If you do update those settings, you can use a handy plugin like Regenerate Thumbnails to instruct WordPress to run through all of your media items and regenerate your images with the new dimensions. Pretty handy utility, say if you move into a new theme that uses different featured image widths or something.

What if those three dimensions are not enough for you? What if you want to add a fourth dimension?

You can add a new image dimension by making an edit to your functions.php file.

First, you want to tell WordPress that you want to add a new size. You do this by adding the add_image_size(); function to your functions.php file.

The add_image_size function accepts $name, $width, $height, and $crop parameters. Only $name is required. Like so:

// Add additional image sizes 
	add_image_size( 'homepage-thumb', 535, 350, true );

Here, I am telling WordPress to create a new image size with a name of "homepage-thumb", a width of 535 pixels, a height of 350 pixels, and yes, crop it if the proportions do not match the dimensions of the original image.

Likewise, we could write:

// Add additional image sizes 
	add_image_size( 'homepage-thumb', 535 );

The above would create the new image size with a width of 535 pixels but would not set any height restrictions.

And this code if handy if you want some control over the cropping axis position:

 // Hard crop left top
add_image_size( 'homepage-thumb', 535, 350, array( 'center', 'center' ) );

You can use 'left', 'center', or 'right', for the first position and 'top', 'center', or 'bottom' for the second position. Great!

There are several things you can do with this new image size, now that you've created it and given it a name. A handy thing to do is to make it available to the folks using the WordPress Dashboard.
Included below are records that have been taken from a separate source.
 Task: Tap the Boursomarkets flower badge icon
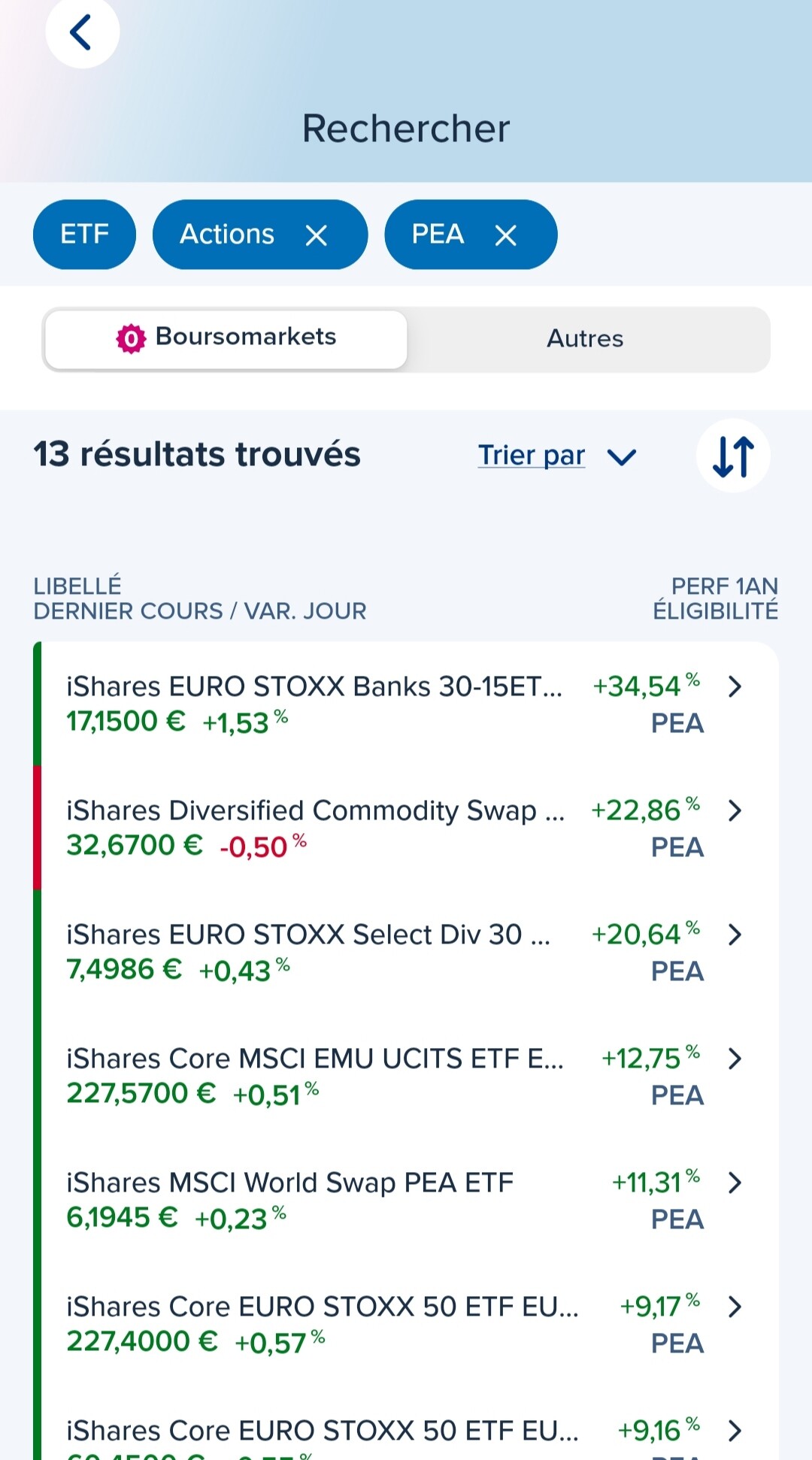click(131, 338)
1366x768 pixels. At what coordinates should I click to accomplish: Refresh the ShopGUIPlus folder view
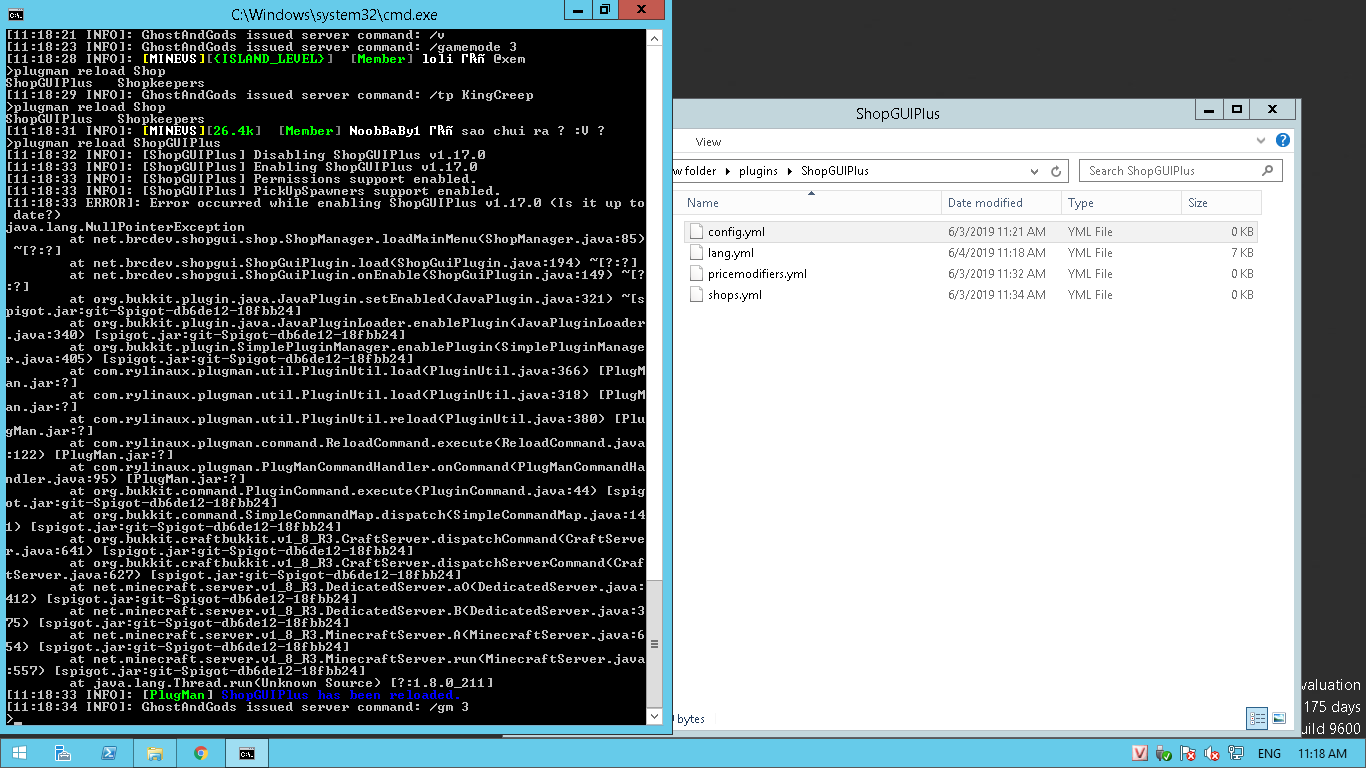pos(1056,171)
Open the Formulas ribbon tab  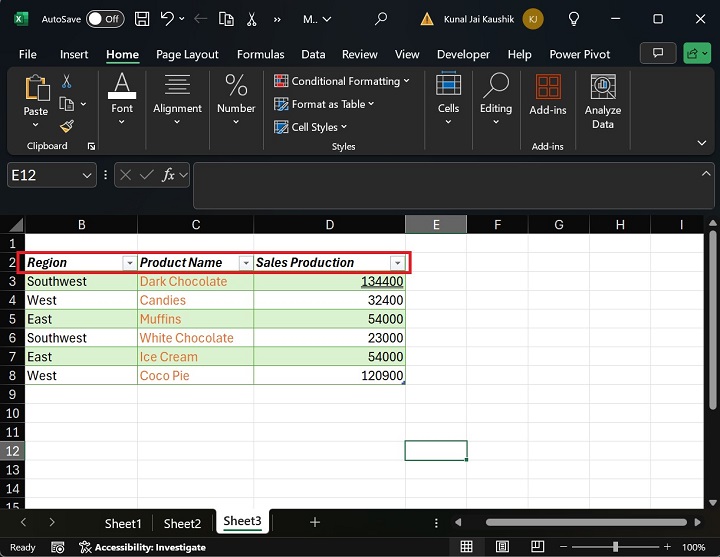point(259,54)

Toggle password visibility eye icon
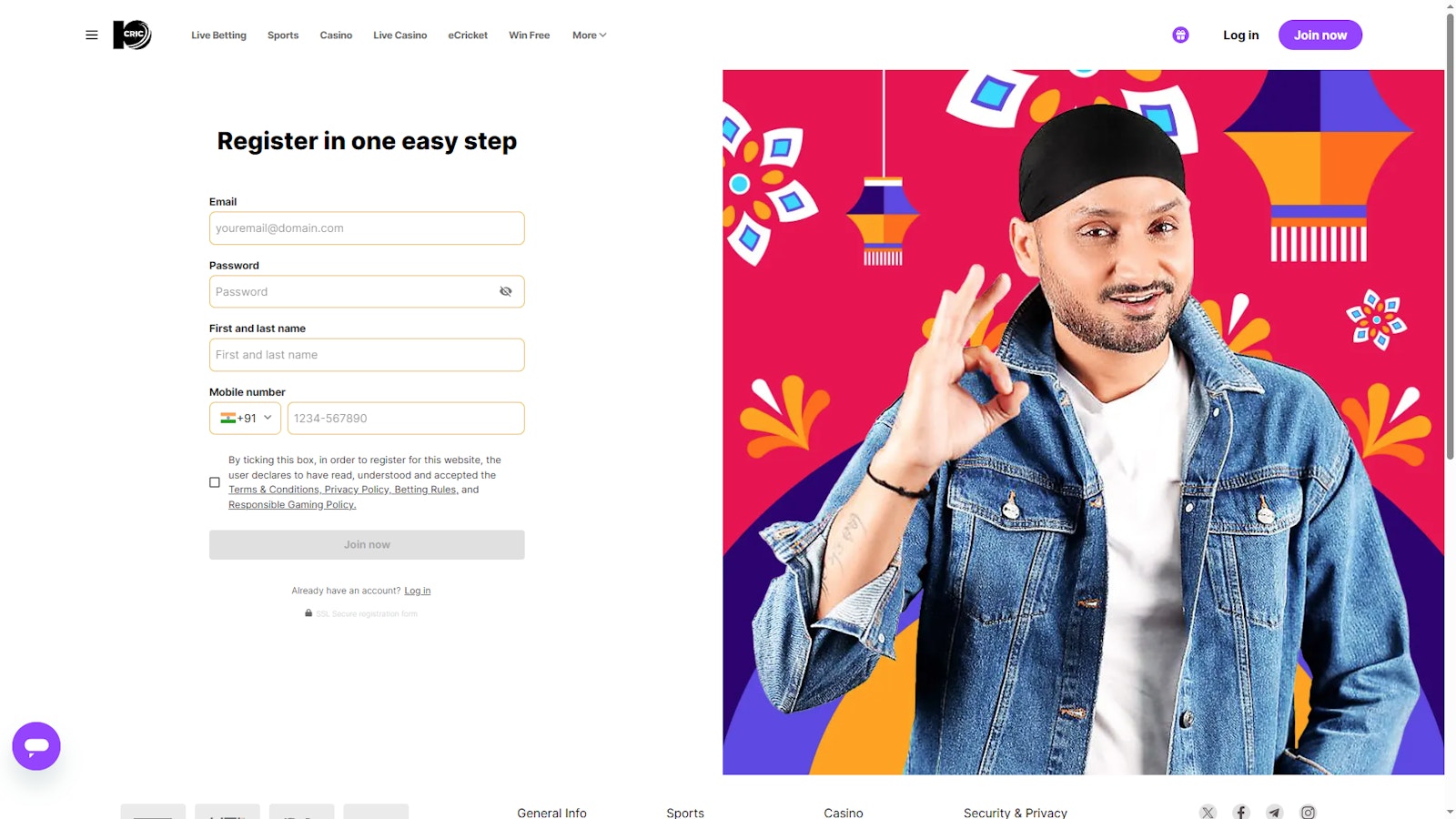(x=506, y=292)
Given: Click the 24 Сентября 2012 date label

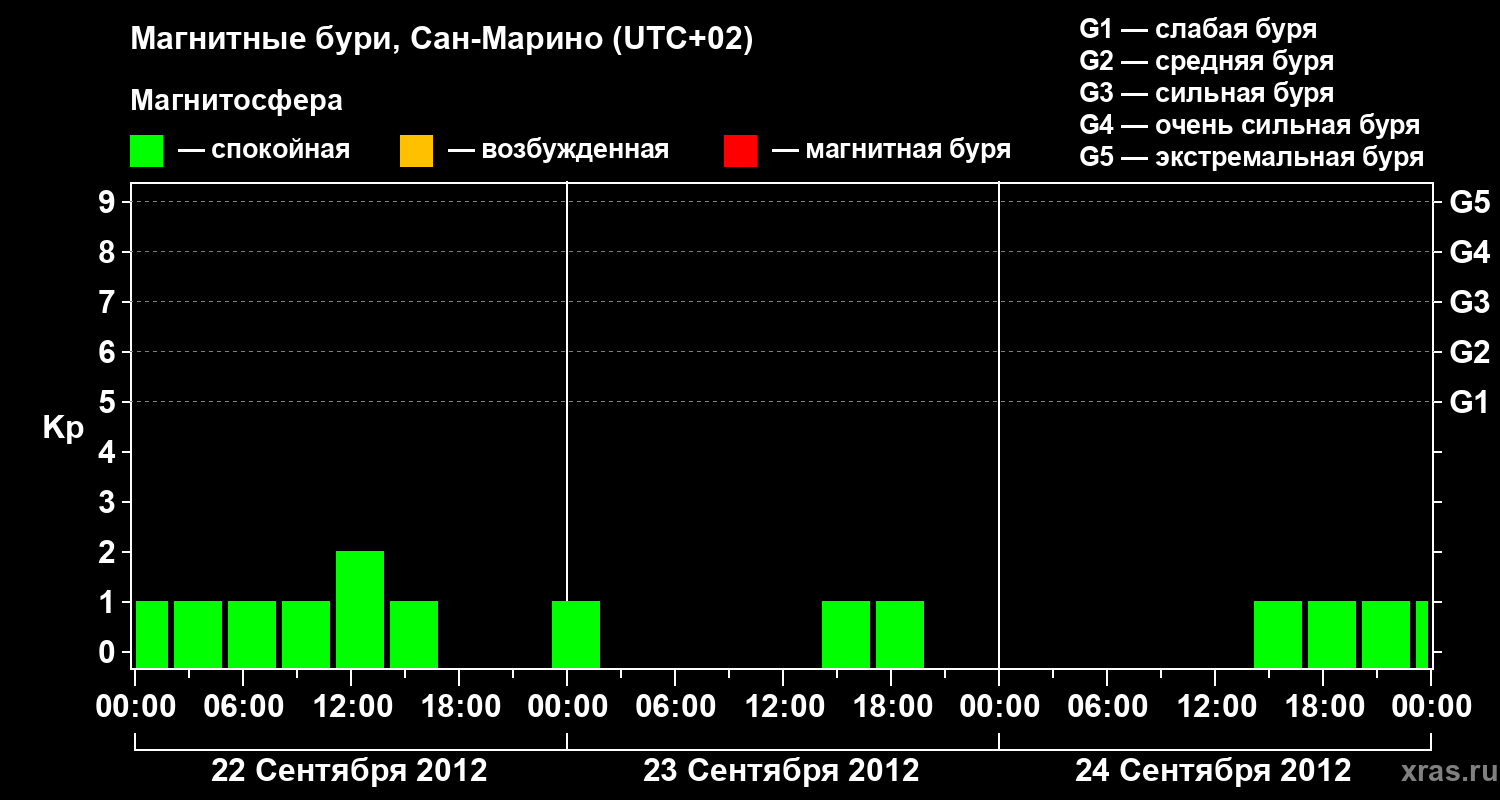Looking at the screenshot, I should tap(1213, 771).
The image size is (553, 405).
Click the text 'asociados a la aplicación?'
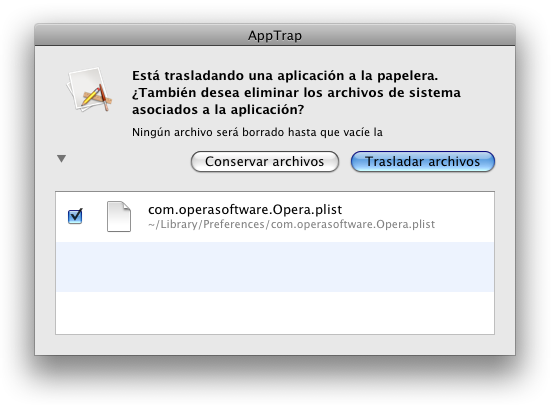218,110
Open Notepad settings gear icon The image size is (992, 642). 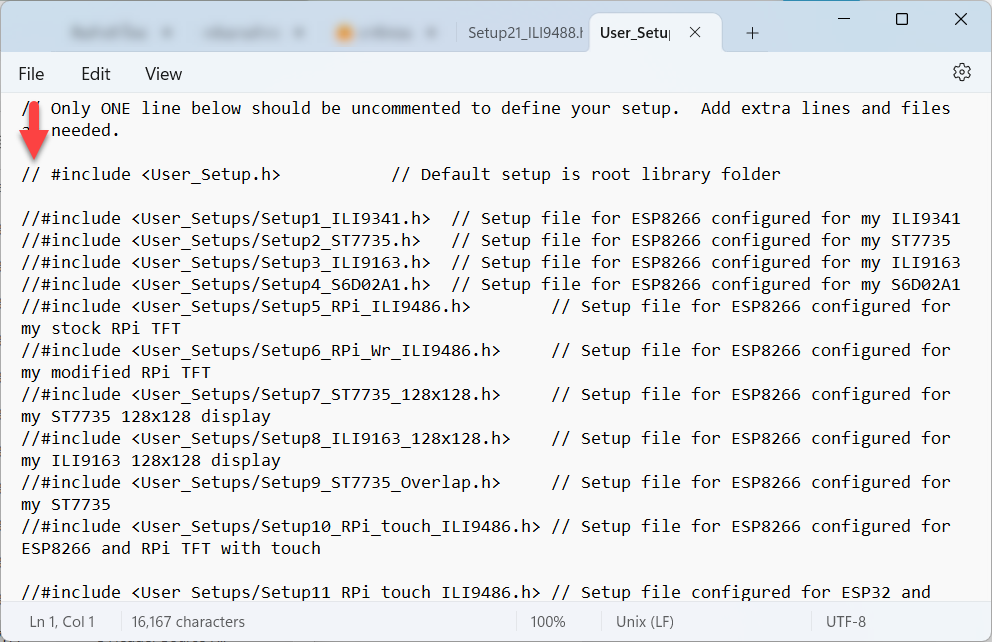pyautogui.click(x=962, y=73)
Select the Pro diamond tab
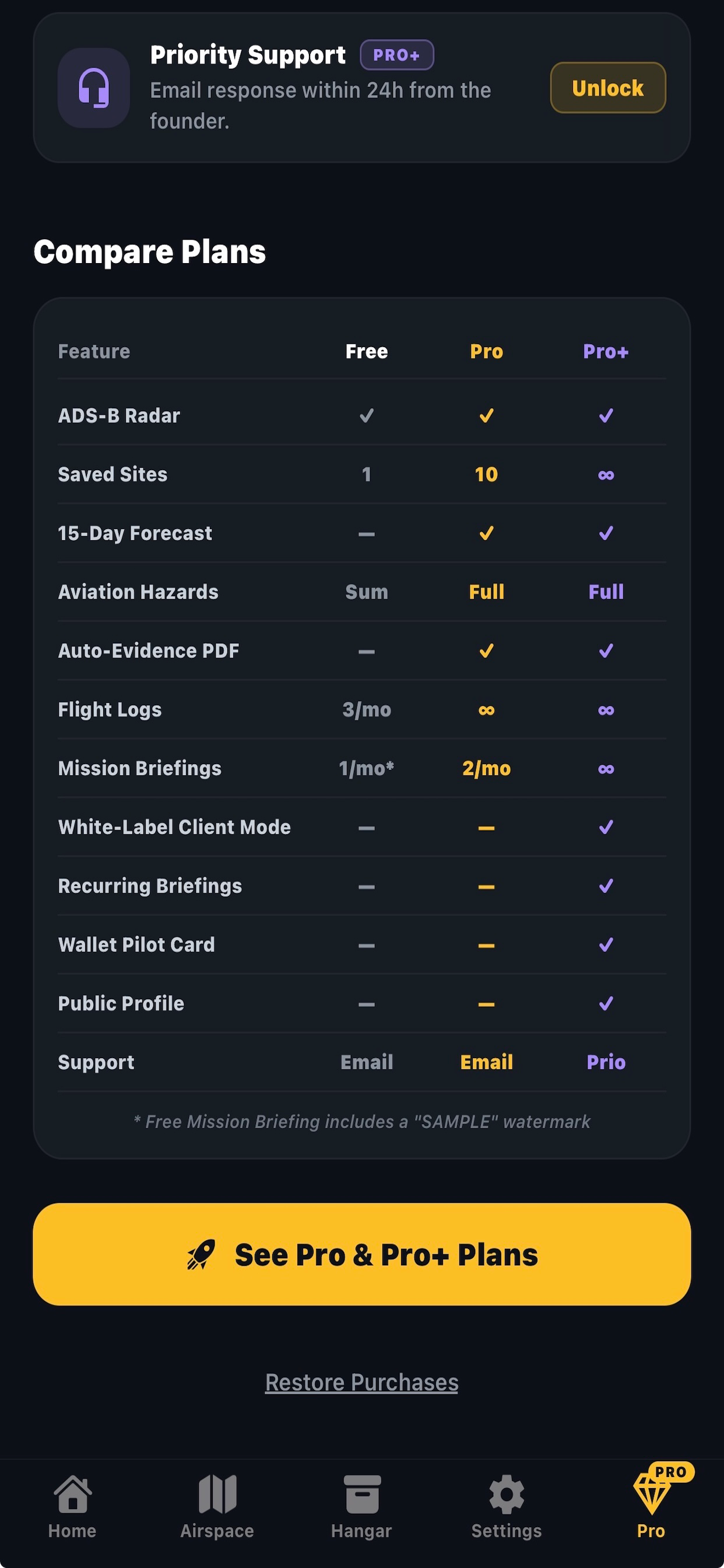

To do that, you need to filter the image_size_names_choose function:

// Show new image size in admin are of media section
    add_filter( 'image_size_names_choose', 'yourTheme_custom_image_size' );

... and then load up your instructions:

function yourTheme_custom_image_size( $sizes ) {
    return array_merge( $sizes, array(
        'homepage-thumb' => __( 'Homepage Thumbnail' ),
    ) );
}

The whole code:

And that's how you add a new image dimension to your WordPress installation!